_What this task involves_
Please render all of the records below as a JSON list of strings, one string per line, leaving out blank lines.

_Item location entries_
>> BEGIN
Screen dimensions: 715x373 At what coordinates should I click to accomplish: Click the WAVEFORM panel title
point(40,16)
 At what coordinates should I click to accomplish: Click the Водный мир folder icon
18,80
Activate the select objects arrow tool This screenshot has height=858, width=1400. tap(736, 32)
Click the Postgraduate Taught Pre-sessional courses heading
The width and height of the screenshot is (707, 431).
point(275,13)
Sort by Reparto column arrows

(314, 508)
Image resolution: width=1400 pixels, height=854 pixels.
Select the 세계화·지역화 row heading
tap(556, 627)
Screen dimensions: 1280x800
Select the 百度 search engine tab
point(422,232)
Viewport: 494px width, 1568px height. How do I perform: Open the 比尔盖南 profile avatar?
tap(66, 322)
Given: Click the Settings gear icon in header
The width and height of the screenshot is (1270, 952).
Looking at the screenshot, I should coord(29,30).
>> END
_Full solution_
[
  "Screen dimensions: 715x373 At what coordinates should I click to accomplish: Click the WAVEFORM panel title",
  "point(40,16)",
  " At what coordinates should I click to accomplish: Click the Водный мир folder icon",
  "18,80",
  "Activate the select objects arrow tool This screenshot has height=858, width=1400. tap(736, 32)",
  "Click the Postgraduate Taught Pre-sessional courses heading",
  "The width and height of the screenshot is (707, 431).",
  "point(275,13)",
  "Sort by Reparto column arrows",
  "(314, 508)",
  "Image resolution: width=1400 pixels, height=854 pixels.",
  "Select the 세계화·지역화 row heading",
  "tap(556, 627)",
  "Screen dimensions: 1280x800",
  "Select the 百度 search engine tab",
  "point(422,232)",
  "Viewport: 494px width, 1568px height. How do I perform: Open the 比尔盖南 profile avatar?",
  "tap(66, 322)",
  "Given: Click the Settings gear icon in header",
  "The width and height of the screenshot is (1270, 952).",
  "Looking at the screenshot, I should coord(29,30)."
]